Mungkin pertanyaan kritisnya adalah begini kira-kira : seberapa besar kemampuan kita untuk memastikan atau menjamin bahwa apa yang ditulis dalam buku itu adalah pengalaman yang benar-benar riil tanpa ada polesannya sama sekali?
Tidak bisa dipungkiri bahwa banyak buku yang ditambahi bumbu-bumbu (supaya laku), sehingga akhirnya isinya menyesatkan. Juga banyak sekali buku yang tidak ada isinya ;-). Ini apalagi kalau bicara di Indonesia.
Tapi sebenarnya banyak buku yang bagus juga kok, hanya memang kita harus tahu bagaimana mengenalinya, bagaimana membacanya dan bagaimana memanfaatkannya.
Aku sepenuhnya setuju bahwa eksplorasi pengalaman merupakan intinya. Apa yang kita peroleh dari medium apapun sebenarnya merupakan bahan kita untuk mengeksplorasi pengalam riil kita. Dari pengalaman riil itulah kita belajar.
Yang sesat saat ini, banyak orang merasa bahwa cukup baca buku, langsung bisa.
Yup, sepakat…yang terpenting adalah selektif dalam menerima informasi, terserah apakah itu dimulai sejak memilih bukunya atau sejak menerima informasinya, atau sejak mengolah informasinya.
Karena pada prinsipnya bagaimana seseorang mengamini informasi yang diterima sebagai benar, juga relatif subjektif.
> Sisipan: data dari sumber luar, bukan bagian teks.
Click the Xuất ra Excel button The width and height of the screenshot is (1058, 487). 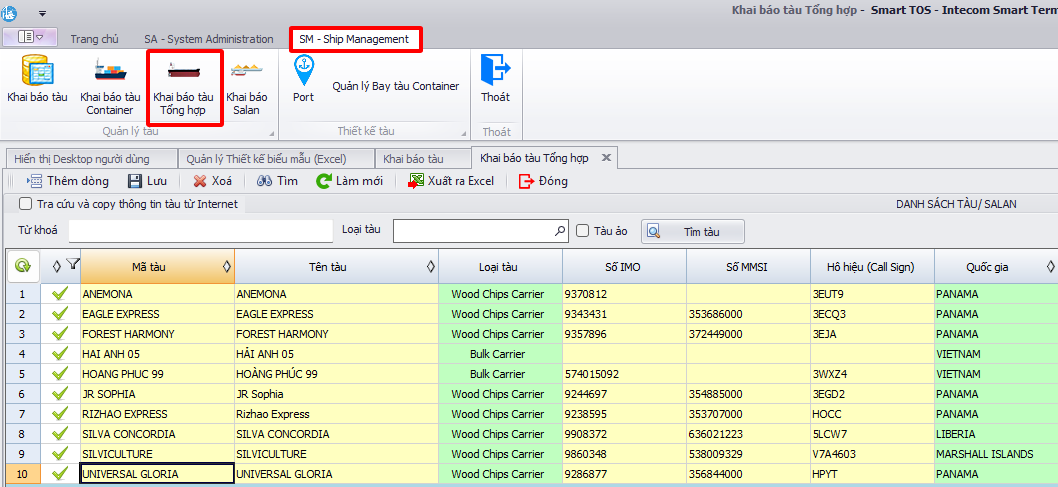(x=451, y=181)
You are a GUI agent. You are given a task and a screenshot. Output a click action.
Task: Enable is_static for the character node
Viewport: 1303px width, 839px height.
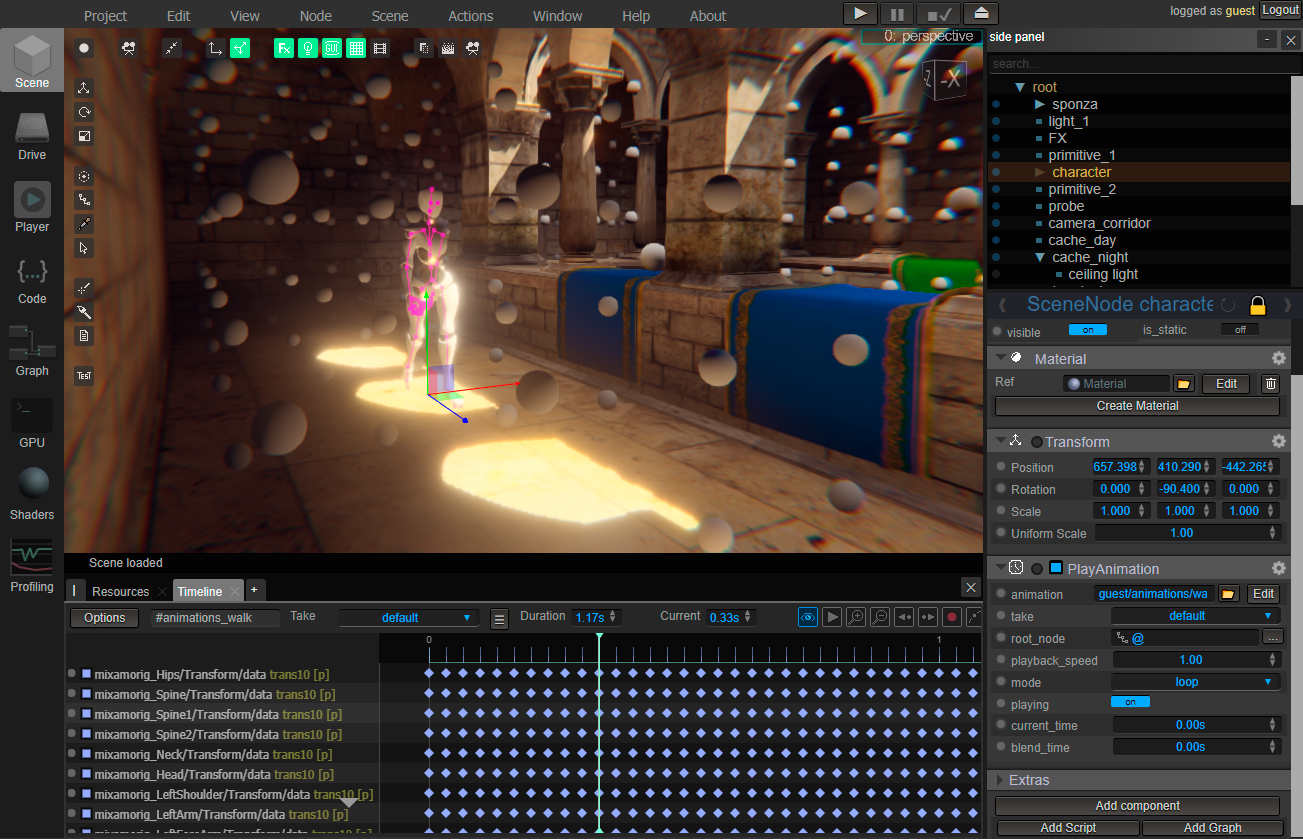1240,329
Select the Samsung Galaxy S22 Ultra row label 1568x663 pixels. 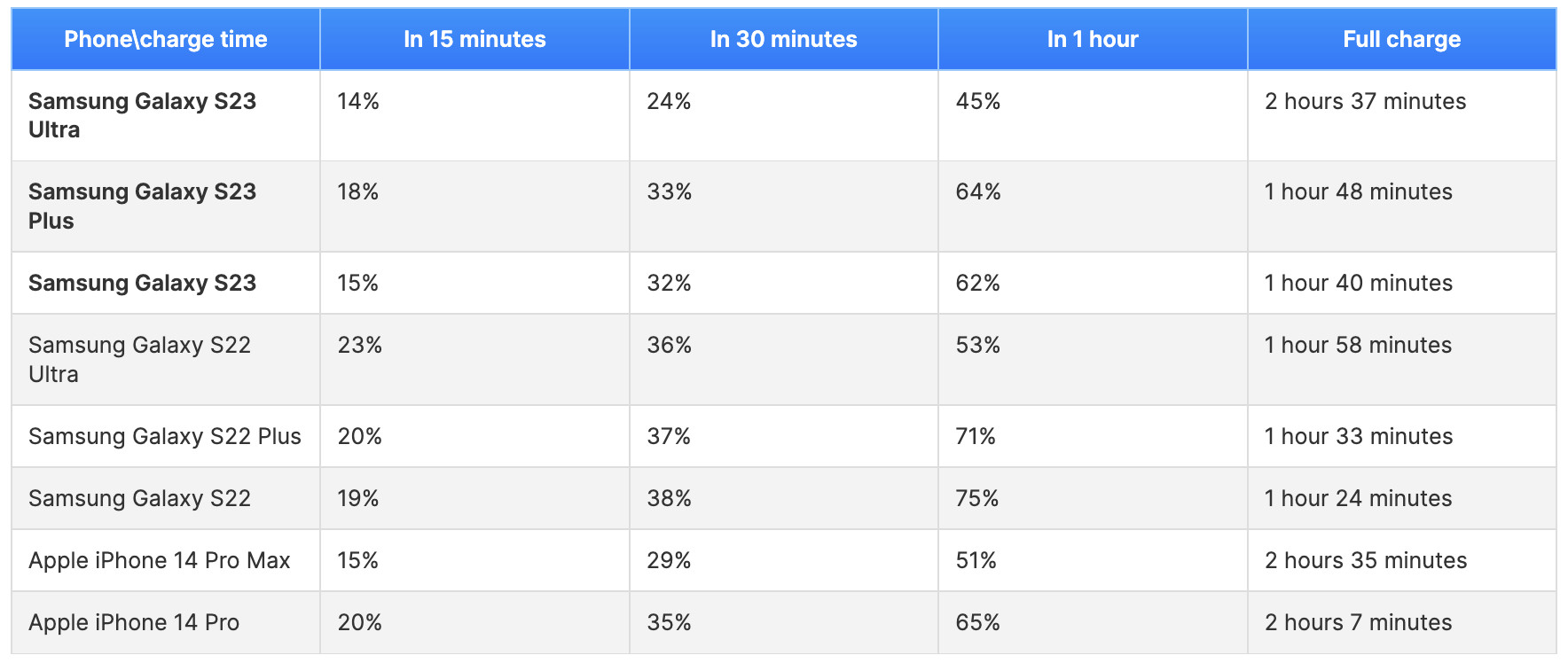[139, 359]
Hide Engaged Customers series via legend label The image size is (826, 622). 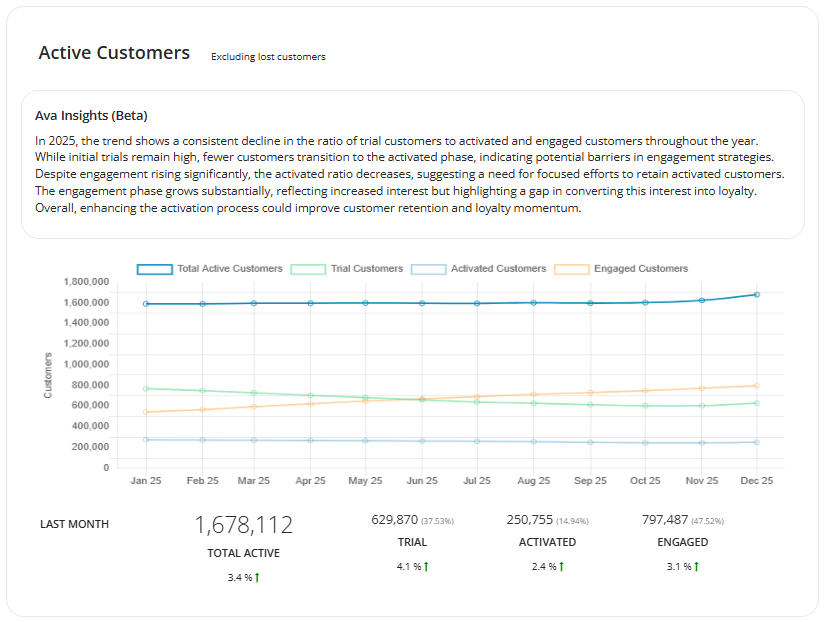(641, 269)
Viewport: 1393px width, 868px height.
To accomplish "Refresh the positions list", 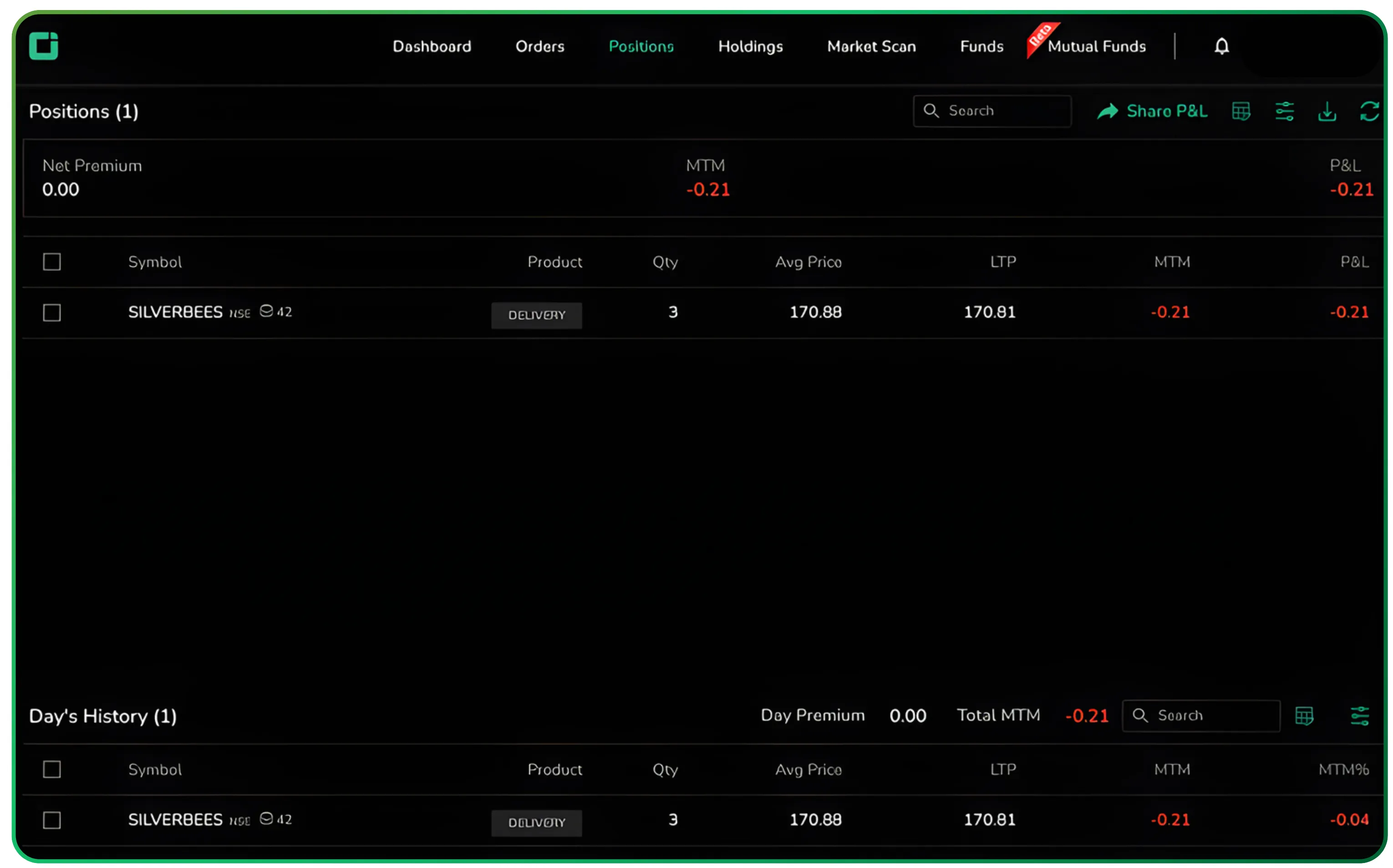I will (x=1369, y=111).
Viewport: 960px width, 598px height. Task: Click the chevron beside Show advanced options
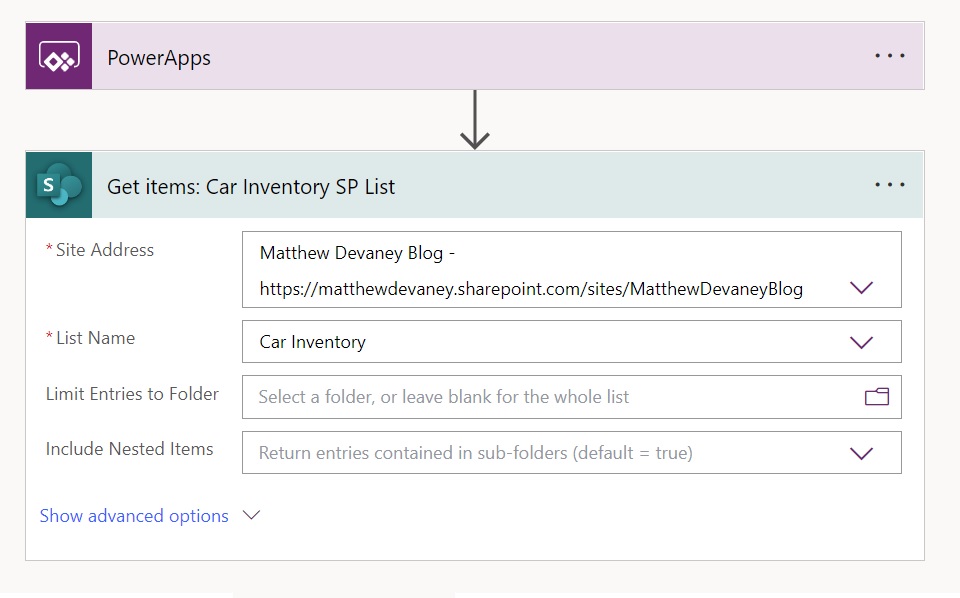(251, 515)
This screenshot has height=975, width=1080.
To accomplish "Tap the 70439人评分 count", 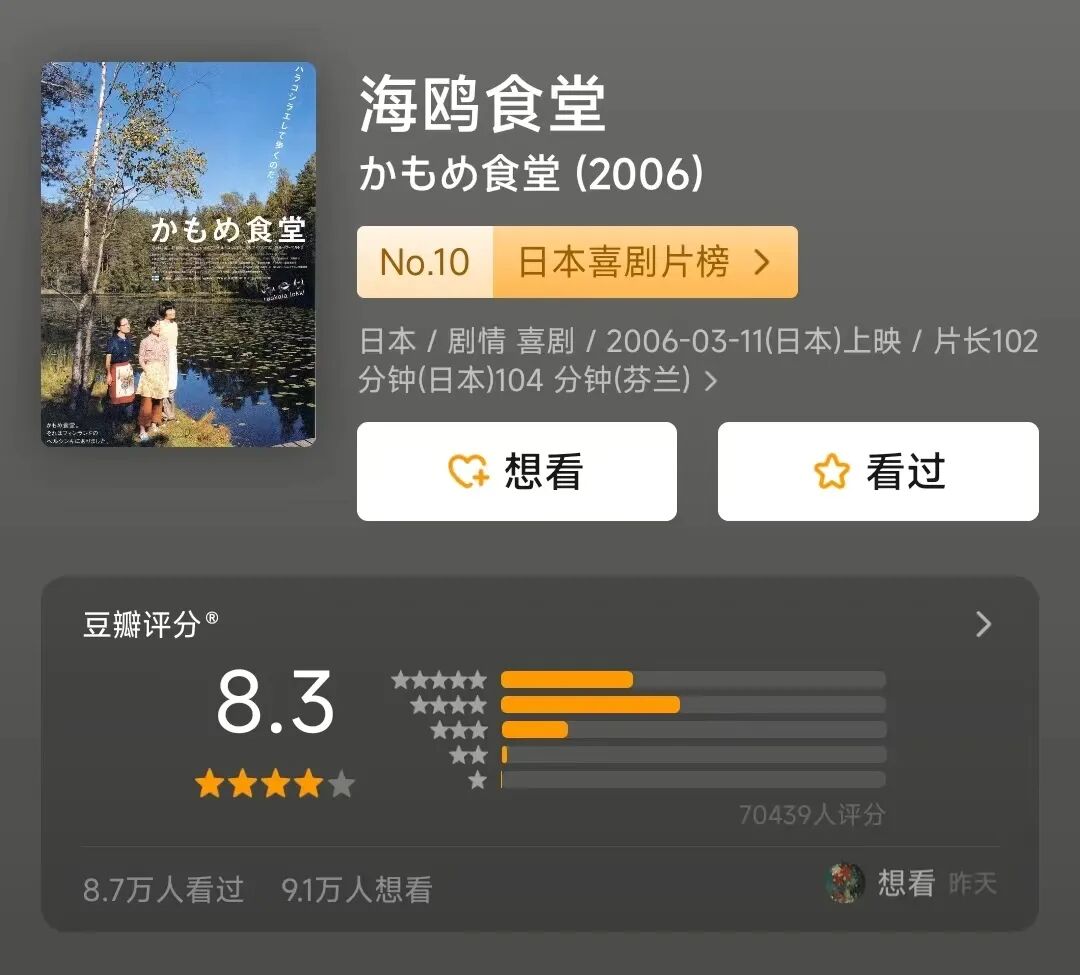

Jadi lebih jauh lagi pada prinsipnya adalah apakah informasi itu memberikan output yang baik ataukah tidak bagi penerimanya.
Well, kalau mau bicara akurasi, buku memang terbatas. Sama juga dengan kita bicara teori. Titik akurasi ketika teori diimplementasikan secara real juga bervariasi tergantung situasi & kondisi. Yang terbaik pastilah dari pengalaman dilapangan, terutama jika dipandu oleh Organisasi penyedia layanan konsultasi bisnis, contohnya Abeng Associates Institute
Ini rangkaian diskusi yang menarik, terutama karena praktisi-praktisi pun sangat eksploratif dalam tataran konseptual 🙂
Saya pikir kita bisa melihat hal pokok dalam diskusi ini, yaitu bahwa segala sesuatu itu kontekstual, dan pengelolaan informasi serta pemaknaan atas informasi tersebut adalah sangat penting.